Where the line holding "The image size" appears, start copying, and continue exactly through the last line of the listing, skipping pictures.

---------------

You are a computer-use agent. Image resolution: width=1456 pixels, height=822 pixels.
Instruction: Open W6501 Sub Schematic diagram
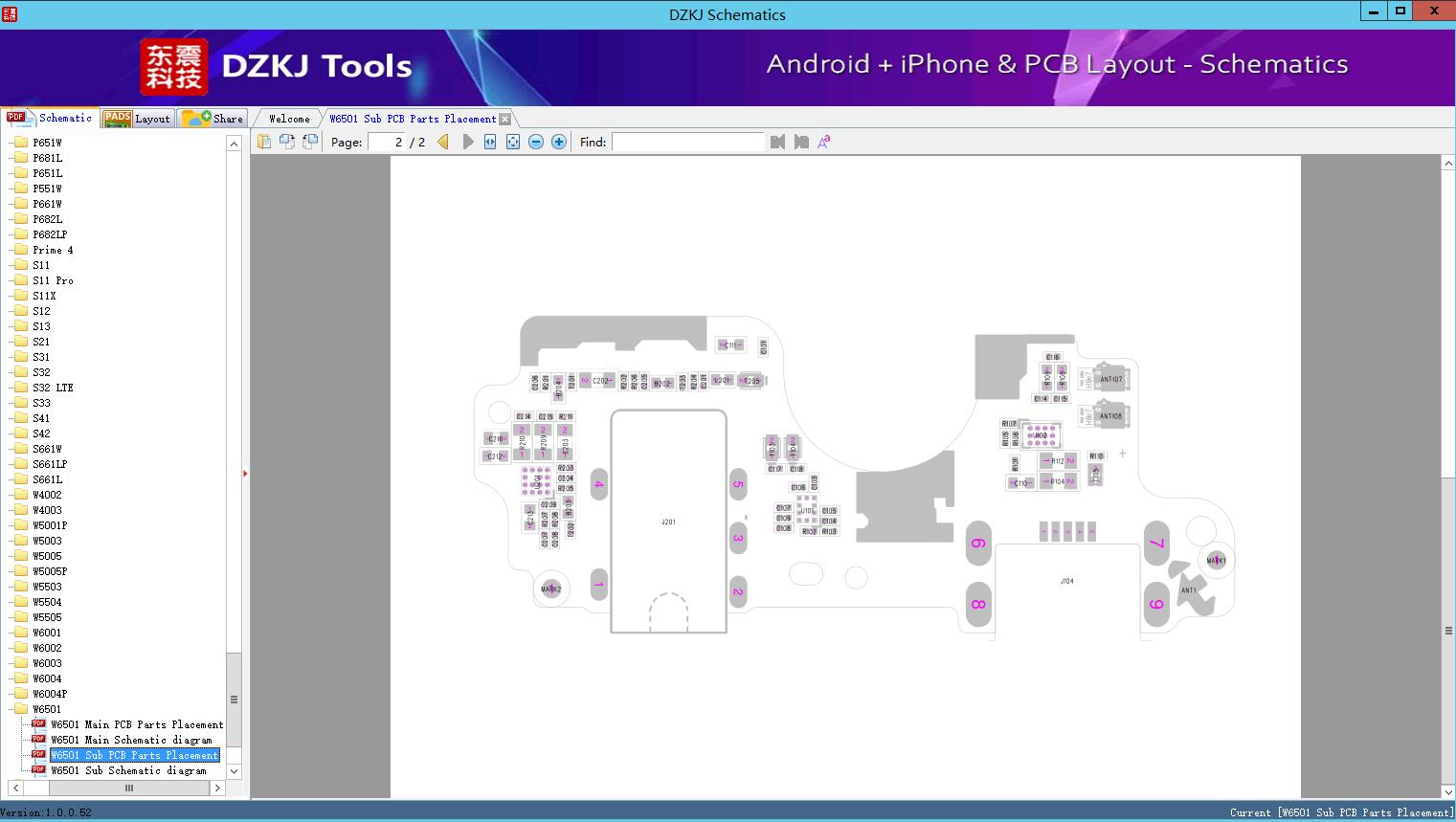tap(130, 770)
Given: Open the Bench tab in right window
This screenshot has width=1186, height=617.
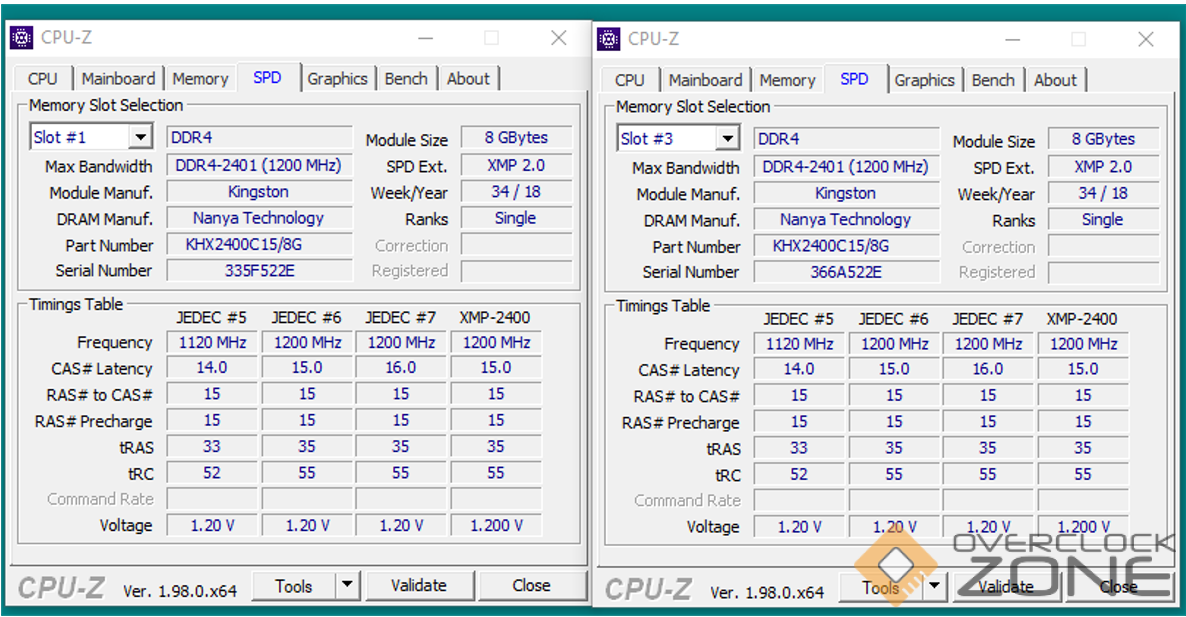Looking at the screenshot, I should pos(993,80).
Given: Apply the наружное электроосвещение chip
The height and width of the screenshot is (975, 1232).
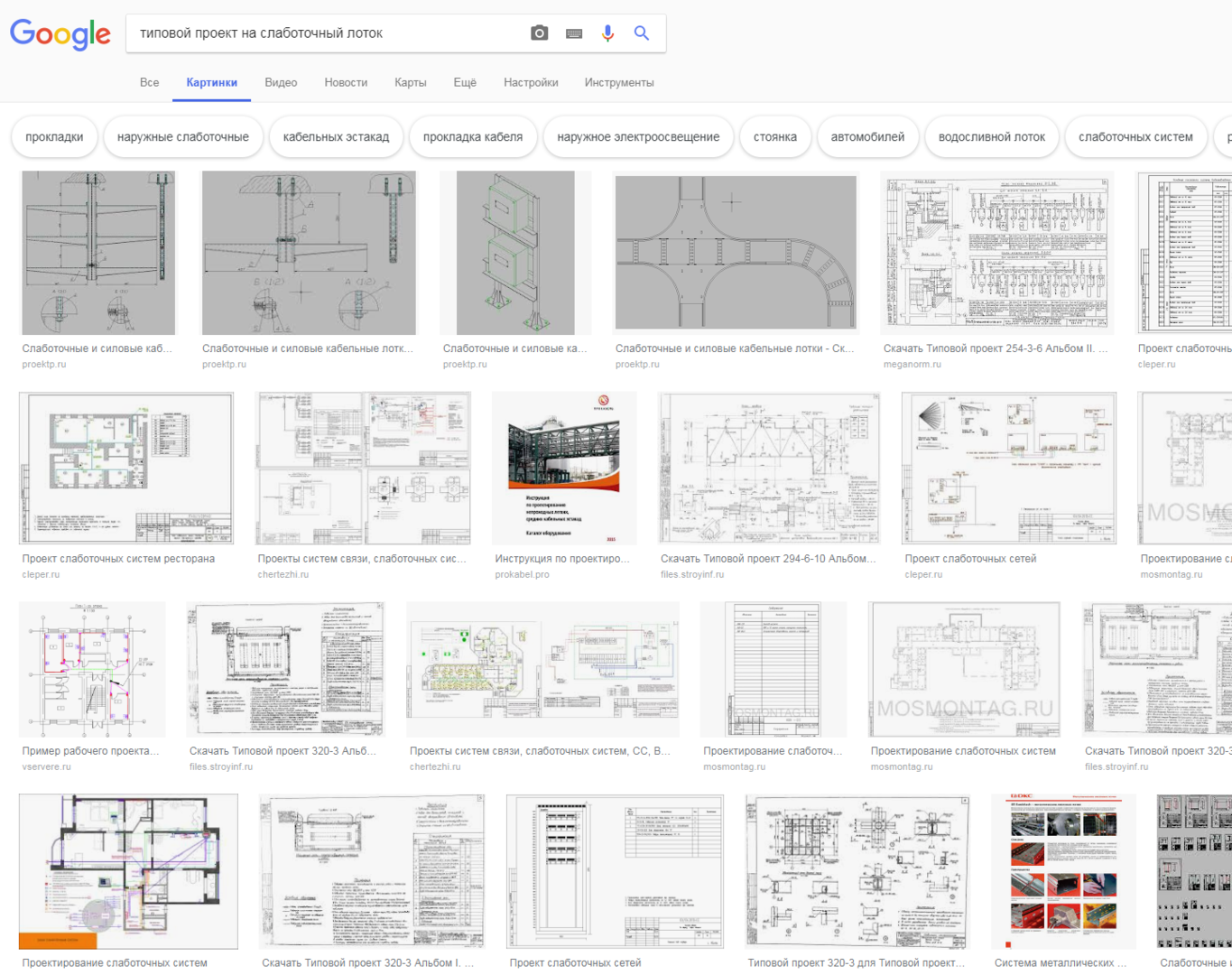Looking at the screenshot, I should point(638,137).
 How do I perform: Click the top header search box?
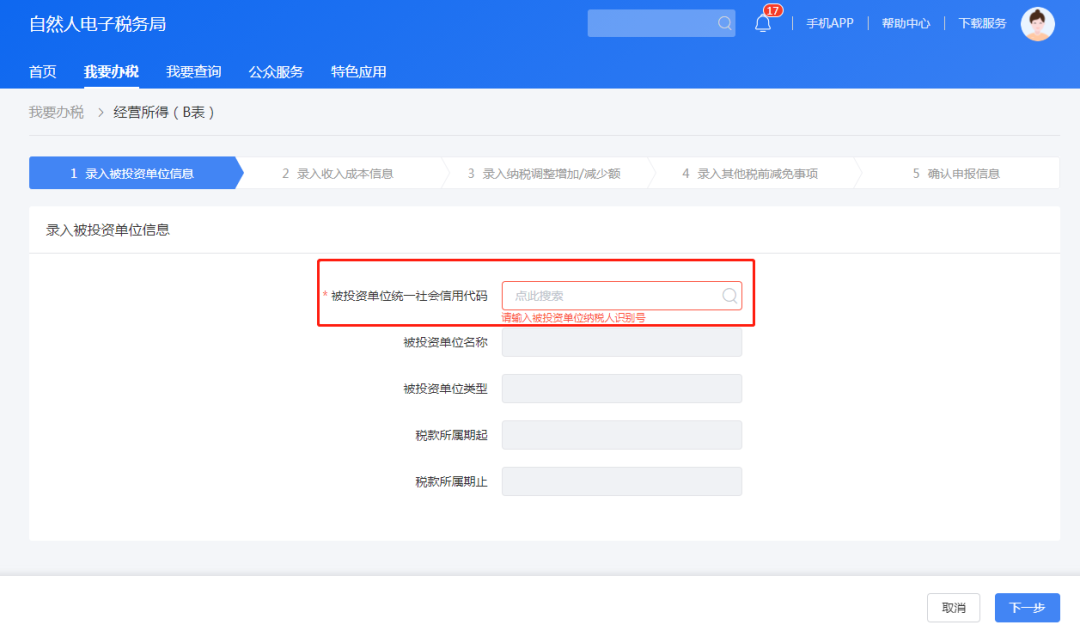pos(650,24)
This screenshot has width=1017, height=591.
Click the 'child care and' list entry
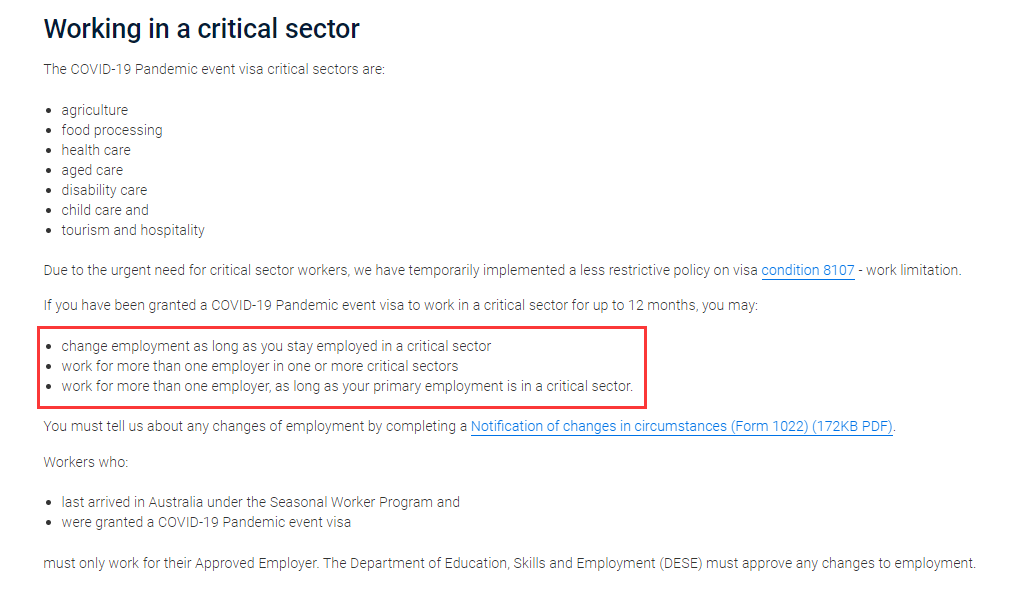click(x=105, y=210)
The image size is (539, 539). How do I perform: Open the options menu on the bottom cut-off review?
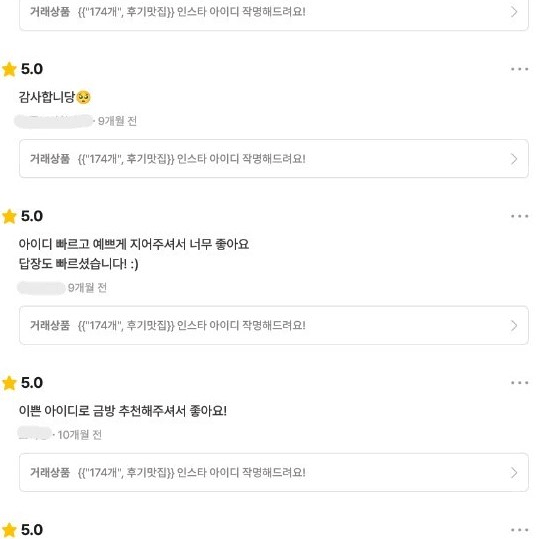coord(519,530)
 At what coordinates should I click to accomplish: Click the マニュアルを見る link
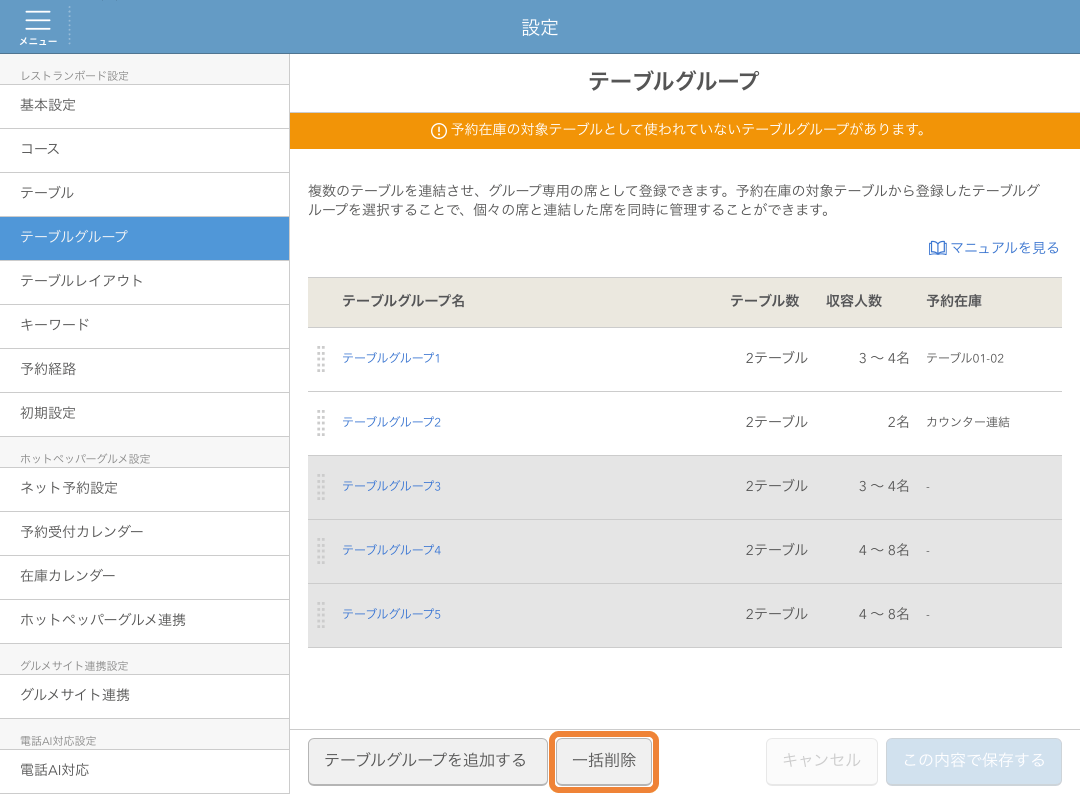pyautogui.click(x=1002, y=247)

---------------

**EXPECTED ANSWER**
The image size is (539, 539). How do I perform: Open the options menu on the bottom cut-off review?
coord(519,530)
 At what coordinates should I click to accomplish: Click the マニュアルを見る link
pyautogui.click(x=1002, y=247)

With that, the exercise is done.